Ao abdicar de ser oposição, Rio usa o palco para simular o papel de alternativa à ‘geringonça’, enquanto auxilia António Costa a ‘navegar em sossego’ – seja para reinserir a TAP falida no setor público, após a desastrosa ‘reversão’ em 2017 (criticada, inclusive, pelo Tribunal de Contas); seja para nacionalizar a Efacec, preenchendo o vazio de Isabel dos Santos, ‘caída em desgraça’; seja, ainda, para viabilizar, à socapa, a regionalização ou para ‘domesticar’ a Justiça.

Costa prossegue, metodicamente, a sua cartilha, dispondo as pedras a seu bel-prazer no aparelho de Estado. Em contrapartida, Rio imita o ‘sacristão’ que ajeita o livro que o ‘padre’ vai ler na missa…

Nesta moldura informal de um novo Bloco Central, couberam já, além do Orçamento Suplementar, a ida de Mário Centeno para o Banco de Portugal, e, até, o mais recente apoio à indigitação de Francisco Assis para presidir ao CES – onde Correia de Campos não conseguiu ser reeleito.

Ao desistir de liderar a oposição, invocando o «interesse nacional», Rio está a contribuir para a crescente irrelevância do PSD, cada vez mais perto de ser um partido regional. Pior, no entanto, é deixar o país sem escolha.

A oposição eclipsou-se, primeiro com a ‘geringonça’ que neutralizou, à esquerda, o PCP e o Bloco; depois, à direita, Rio optou por ‘anestesiar’ o partido, ‘encolhendo-o’ à medida dos seus desígnios.

Infelizmente, para o PSD e para o regime, Rio ‘esgotou-se’ politicamente à frente do município do Porto, e Marcelo Rebelo de Sousa quer ser reeleito para Belém, com uma votação histórica e sem chatices.

Com muitos media em aflições devido à sua debilidade estrutural, lesiva da independência, o jornalismo tornou-se obediente e sem ‘músculo’ para denunciar as tropelias e o crescendo de despudor do poder instalado.
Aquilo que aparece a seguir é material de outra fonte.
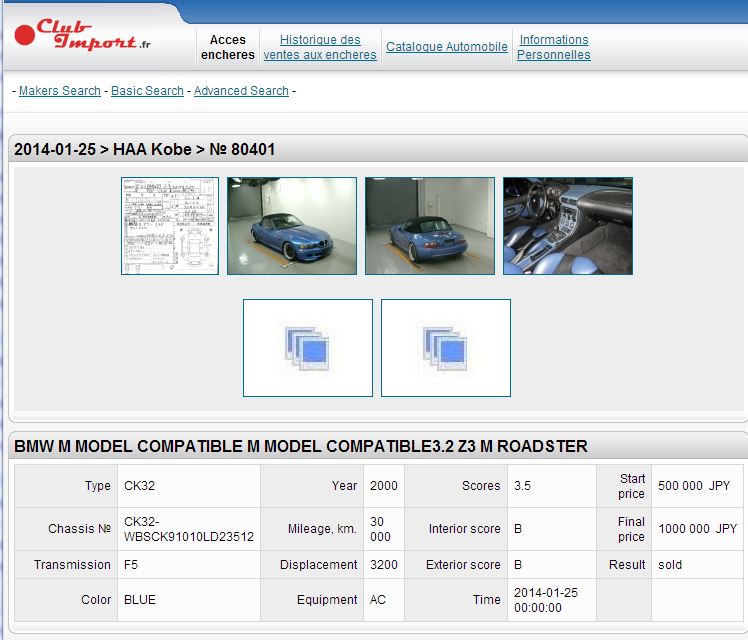This screenshot has width=748, height=640.
Task: Click the BMW Z3 M Roadster title
Action: click(x=300, y=446)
Quando uma jovem socióloga, ministra de Estado por ‘herança de família’, anuncia, tranquilamente, o ‘policiamento’ da internet, a pretexto do ‘discurso do ódio’, para «monitorizar» queixas, identificar autores e «perceber» a forma de propagação, há uma nova censura na forja, enquanto Rio e Marcelo fingem que ‘no pasa nada’…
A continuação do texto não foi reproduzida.